I saw many developer create singleton class for database connection. I just like to know is it good or evil when application will be used by many users. if not good please discuss all the bad situation may occur for the above pattern.

public class ConnSingleton
{
        private static ConnSingleton dbInstance;
        private readonly SqlConnection conn = new SqlConnection(@"Data Source=127.0.0.1;database=soa;User id=sa1;Password=sa1;");       
     
        private ConnSingleton()
        {
        }

        public static ConnSingleton getDbInstance()
        {
            if (dbInstance == null)
            {
                dbInstance = new ConnSingleton();
            }

            return dbInstance;
        }

        public SqlConnection GetDBConnection()
        {
            try
            {
                conn.Open();
                Console.WriteLine("Connected");
            }
            catch (SqlException e)
            {
                Console.WriteLine("Not connected : "+e.ToString());
                Console.ReadLine();
            }
            finally
            {
                Console.WriteLine("End..");
               // Console.WriteLine("Not connected : " + e.ToString());
                Console.ReadLine();
            }
            Console.ReadLine();
            return con;
        }
}

public static void Main(string[] args)
{
     ConnSingleton cs = ConnSingleton.getDbInstance();
     cs.GetDBConnection();           
     Console.WriteLine("Connection established");
}
Was it helpful?

Solution

I can see nothing good coming from this class. If you want it that way (and I'm not in favor of it) you gained no benefit over a bunch of static methods. What would the singleton instance be good for? How would you put the SqlConnection variable inside a using block?

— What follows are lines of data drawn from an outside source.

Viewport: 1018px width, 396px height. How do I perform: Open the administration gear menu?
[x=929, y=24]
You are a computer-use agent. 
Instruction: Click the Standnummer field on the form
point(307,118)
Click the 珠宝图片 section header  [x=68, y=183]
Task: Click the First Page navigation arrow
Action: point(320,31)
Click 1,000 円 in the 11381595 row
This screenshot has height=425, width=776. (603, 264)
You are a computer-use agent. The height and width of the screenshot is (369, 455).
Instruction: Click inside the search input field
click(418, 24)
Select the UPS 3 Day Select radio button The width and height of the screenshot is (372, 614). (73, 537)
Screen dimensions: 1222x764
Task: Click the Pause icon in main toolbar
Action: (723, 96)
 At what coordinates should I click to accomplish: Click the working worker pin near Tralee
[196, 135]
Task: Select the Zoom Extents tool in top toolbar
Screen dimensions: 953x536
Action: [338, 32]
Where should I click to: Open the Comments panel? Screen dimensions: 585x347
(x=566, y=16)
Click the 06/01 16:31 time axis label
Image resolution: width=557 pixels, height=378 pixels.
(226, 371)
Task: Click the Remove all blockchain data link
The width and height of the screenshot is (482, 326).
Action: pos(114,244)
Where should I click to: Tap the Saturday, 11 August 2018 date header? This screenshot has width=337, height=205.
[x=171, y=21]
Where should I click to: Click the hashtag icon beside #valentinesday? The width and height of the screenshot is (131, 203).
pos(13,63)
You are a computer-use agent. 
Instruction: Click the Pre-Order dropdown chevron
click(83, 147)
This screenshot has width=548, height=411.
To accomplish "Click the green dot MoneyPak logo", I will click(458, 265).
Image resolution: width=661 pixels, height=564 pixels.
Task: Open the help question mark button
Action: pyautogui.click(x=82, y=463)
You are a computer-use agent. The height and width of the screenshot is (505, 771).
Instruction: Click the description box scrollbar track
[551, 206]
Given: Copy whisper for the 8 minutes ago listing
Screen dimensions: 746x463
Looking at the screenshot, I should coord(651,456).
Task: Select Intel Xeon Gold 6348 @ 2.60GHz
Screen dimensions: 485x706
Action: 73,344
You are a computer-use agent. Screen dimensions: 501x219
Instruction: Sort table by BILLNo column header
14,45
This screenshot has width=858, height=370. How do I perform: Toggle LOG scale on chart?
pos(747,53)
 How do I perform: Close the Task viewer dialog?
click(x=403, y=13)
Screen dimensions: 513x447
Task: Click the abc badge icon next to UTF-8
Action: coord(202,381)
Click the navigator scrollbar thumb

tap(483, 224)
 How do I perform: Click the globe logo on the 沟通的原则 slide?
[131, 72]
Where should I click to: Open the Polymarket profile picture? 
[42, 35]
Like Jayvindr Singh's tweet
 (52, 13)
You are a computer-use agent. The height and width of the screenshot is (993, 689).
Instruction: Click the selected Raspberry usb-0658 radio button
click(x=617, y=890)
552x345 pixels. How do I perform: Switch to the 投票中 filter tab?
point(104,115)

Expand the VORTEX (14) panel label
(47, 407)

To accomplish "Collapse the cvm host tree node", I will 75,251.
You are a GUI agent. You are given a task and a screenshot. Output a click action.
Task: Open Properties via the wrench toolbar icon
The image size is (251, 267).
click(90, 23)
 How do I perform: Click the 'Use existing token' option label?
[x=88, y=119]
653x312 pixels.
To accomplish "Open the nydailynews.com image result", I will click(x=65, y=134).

I think a singleton is a way overused pattern for people that want global variables, but read a book that mentioned the fact globals are bad. Now they found another book stating that "Singleton" is a pattern and patterns are "good" and they finally have an excuse to have a global.

Being a global variable is a side effect of the singleton. If you are using it for the side effect, it's not a good use of the pattern. I would say it's an abuse.

Singletons are almost impossible to unit test. This one is not even thread save and does not have any use over a non-singleton. So from my point of view... delete the class.

How many people use the application is irrelevant. Each will have it's own process and it's own singleton, as bad as that may be.